> _WHAT TO DO_:
Return exactly the span of lines that opens with the line containing "Task: Open the Secondary dimension dropdown" and closes with the last line of the data, inclusive.

- Opening Delimiter -

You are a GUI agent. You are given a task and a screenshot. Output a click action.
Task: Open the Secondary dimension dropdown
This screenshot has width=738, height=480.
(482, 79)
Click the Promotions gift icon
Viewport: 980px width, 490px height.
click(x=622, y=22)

- Closing Delimiter -

> _SOLUTION TO THE EXERCISE_:
Task: Open the Secondary dimension dropdown
This screenshot has width=738, height=480.
(482, 79)
Click the Promotions gift icon
Viewport: 980px width, 490px height.
click(x=622, y=22)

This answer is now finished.